● MATERIAL TO PROCESS
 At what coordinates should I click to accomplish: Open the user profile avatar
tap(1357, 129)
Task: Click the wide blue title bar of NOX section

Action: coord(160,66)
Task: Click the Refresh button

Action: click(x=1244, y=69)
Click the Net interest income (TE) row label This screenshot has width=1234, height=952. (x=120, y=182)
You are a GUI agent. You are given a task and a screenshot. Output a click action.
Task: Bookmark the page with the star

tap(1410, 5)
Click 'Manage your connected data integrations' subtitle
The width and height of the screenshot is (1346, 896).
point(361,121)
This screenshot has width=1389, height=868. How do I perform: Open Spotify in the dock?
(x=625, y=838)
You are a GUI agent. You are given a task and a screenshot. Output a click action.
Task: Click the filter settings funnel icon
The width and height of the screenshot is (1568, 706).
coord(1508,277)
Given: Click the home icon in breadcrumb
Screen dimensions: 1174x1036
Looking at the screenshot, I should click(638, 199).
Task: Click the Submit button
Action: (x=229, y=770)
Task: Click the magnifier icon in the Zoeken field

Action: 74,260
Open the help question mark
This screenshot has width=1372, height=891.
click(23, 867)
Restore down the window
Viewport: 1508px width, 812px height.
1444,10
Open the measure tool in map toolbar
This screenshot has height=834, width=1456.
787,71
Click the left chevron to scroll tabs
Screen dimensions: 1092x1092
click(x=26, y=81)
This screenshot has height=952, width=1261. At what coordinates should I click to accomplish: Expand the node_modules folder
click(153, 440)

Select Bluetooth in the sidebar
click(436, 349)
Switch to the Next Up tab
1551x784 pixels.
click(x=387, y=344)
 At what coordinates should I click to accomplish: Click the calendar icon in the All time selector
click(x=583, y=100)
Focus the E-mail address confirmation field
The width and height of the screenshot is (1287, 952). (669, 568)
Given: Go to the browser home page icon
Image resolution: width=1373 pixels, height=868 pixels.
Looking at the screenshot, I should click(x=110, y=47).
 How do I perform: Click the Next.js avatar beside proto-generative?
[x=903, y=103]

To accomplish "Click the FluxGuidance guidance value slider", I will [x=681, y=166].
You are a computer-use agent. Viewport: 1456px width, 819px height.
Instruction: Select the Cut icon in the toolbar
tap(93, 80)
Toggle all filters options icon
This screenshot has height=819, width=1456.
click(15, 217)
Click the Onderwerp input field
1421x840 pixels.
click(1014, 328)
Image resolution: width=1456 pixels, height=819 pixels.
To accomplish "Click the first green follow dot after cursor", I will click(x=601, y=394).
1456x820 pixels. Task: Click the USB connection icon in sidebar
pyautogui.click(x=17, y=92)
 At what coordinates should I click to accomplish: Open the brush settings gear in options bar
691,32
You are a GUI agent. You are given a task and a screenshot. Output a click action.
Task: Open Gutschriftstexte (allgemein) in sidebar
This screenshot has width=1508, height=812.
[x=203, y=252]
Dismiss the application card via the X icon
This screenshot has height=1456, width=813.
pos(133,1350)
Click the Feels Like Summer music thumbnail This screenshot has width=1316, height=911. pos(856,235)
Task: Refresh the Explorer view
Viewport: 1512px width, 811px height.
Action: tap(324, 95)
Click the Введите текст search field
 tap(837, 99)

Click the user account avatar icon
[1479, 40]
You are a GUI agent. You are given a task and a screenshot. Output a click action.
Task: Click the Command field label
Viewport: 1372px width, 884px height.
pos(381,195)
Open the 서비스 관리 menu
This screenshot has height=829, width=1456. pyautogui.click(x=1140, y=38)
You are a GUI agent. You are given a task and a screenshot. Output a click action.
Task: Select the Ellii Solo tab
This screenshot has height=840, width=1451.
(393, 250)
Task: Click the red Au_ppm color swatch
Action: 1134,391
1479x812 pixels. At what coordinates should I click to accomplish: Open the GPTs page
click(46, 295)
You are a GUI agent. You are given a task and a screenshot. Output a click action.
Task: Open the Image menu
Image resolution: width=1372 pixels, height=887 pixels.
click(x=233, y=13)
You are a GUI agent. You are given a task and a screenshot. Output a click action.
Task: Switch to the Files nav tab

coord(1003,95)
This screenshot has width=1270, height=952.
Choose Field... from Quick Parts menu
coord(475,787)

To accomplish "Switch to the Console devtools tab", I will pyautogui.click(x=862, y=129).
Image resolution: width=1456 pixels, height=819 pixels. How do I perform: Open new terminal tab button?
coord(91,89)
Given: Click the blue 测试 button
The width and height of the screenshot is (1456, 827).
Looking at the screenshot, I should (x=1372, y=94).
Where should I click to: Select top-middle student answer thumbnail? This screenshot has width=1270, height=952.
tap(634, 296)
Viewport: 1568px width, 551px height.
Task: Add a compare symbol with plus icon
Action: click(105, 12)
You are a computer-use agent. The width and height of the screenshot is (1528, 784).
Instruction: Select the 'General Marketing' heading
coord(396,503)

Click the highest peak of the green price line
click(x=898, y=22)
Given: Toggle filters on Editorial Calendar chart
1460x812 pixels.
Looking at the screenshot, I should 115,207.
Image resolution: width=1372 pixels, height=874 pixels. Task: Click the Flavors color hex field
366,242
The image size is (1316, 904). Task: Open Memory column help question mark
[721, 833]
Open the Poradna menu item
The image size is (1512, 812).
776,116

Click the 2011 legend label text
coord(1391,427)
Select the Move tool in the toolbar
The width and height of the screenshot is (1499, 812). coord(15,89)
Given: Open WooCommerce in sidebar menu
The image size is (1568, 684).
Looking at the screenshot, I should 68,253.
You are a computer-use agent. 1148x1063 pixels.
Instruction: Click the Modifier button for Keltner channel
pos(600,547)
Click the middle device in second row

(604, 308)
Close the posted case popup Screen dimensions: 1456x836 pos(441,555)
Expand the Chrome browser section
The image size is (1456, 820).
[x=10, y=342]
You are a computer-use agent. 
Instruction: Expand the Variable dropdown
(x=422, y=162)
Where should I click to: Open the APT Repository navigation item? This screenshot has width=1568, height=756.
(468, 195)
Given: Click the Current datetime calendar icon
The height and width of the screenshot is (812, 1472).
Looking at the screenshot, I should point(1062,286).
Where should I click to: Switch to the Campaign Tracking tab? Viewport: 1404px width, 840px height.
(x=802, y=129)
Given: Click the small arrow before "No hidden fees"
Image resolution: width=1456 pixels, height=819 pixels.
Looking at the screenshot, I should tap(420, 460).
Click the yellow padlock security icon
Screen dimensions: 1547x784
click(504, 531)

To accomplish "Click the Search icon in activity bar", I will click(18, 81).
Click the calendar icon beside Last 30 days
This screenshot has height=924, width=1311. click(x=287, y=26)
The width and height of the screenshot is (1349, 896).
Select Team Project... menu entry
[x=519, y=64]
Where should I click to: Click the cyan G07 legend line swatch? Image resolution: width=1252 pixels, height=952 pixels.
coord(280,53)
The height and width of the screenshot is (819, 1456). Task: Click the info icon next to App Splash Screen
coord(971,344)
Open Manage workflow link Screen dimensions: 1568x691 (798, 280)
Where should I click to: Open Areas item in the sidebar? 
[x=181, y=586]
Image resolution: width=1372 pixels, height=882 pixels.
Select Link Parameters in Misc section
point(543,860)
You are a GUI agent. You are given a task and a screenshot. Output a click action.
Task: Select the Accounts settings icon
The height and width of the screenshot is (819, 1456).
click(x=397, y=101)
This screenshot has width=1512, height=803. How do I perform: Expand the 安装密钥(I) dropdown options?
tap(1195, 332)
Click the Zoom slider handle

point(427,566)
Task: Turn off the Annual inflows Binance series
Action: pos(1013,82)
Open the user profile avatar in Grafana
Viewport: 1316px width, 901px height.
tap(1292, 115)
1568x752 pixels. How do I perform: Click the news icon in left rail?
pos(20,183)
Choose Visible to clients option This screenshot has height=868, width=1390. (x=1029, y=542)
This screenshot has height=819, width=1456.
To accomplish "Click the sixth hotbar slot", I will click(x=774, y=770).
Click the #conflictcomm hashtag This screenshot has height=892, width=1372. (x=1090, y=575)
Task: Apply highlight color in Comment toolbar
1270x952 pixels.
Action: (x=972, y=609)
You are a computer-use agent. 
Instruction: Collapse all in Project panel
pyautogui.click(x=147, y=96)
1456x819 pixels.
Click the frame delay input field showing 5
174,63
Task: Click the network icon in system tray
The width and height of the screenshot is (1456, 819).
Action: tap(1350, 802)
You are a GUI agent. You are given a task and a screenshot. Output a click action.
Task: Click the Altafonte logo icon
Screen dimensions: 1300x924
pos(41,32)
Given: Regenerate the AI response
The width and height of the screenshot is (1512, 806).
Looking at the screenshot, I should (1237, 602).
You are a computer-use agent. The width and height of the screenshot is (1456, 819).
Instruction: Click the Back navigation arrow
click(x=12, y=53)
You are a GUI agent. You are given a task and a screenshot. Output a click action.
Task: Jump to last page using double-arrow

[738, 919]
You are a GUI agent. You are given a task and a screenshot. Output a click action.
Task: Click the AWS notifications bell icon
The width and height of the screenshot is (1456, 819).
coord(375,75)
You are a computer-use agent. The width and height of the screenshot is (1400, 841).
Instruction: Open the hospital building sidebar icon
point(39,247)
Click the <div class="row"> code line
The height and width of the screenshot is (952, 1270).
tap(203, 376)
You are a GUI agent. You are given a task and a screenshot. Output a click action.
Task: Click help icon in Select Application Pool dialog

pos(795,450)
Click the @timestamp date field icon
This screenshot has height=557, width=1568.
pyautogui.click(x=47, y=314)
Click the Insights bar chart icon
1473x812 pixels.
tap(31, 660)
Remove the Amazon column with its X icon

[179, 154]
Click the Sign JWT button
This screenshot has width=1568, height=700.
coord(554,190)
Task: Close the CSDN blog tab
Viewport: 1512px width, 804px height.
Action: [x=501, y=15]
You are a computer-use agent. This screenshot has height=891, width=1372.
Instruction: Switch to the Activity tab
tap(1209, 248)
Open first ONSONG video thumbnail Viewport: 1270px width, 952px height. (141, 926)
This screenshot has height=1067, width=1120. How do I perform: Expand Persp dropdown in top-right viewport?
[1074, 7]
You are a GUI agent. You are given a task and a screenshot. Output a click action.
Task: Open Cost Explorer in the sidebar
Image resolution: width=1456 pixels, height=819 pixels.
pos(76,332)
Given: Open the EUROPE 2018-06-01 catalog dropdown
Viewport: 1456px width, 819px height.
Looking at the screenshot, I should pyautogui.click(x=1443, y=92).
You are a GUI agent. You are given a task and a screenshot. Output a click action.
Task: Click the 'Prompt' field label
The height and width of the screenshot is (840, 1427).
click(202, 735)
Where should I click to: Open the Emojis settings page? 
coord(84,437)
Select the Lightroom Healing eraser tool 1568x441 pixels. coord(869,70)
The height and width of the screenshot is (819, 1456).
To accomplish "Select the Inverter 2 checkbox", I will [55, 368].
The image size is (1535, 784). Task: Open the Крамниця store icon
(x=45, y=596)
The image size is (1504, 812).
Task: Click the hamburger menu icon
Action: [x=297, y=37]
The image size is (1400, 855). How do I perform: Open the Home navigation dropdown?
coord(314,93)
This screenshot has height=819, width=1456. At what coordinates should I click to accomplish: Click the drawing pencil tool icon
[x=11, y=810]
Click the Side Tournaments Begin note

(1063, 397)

● ABOUT THIS EXERCISE
If a line in the records contains the word "Explorer", copy it out.

● SOLUTION TO THE PROBLEM
Task: Refresh the Explorer view
Task: Open Cost Explorer in the sidebar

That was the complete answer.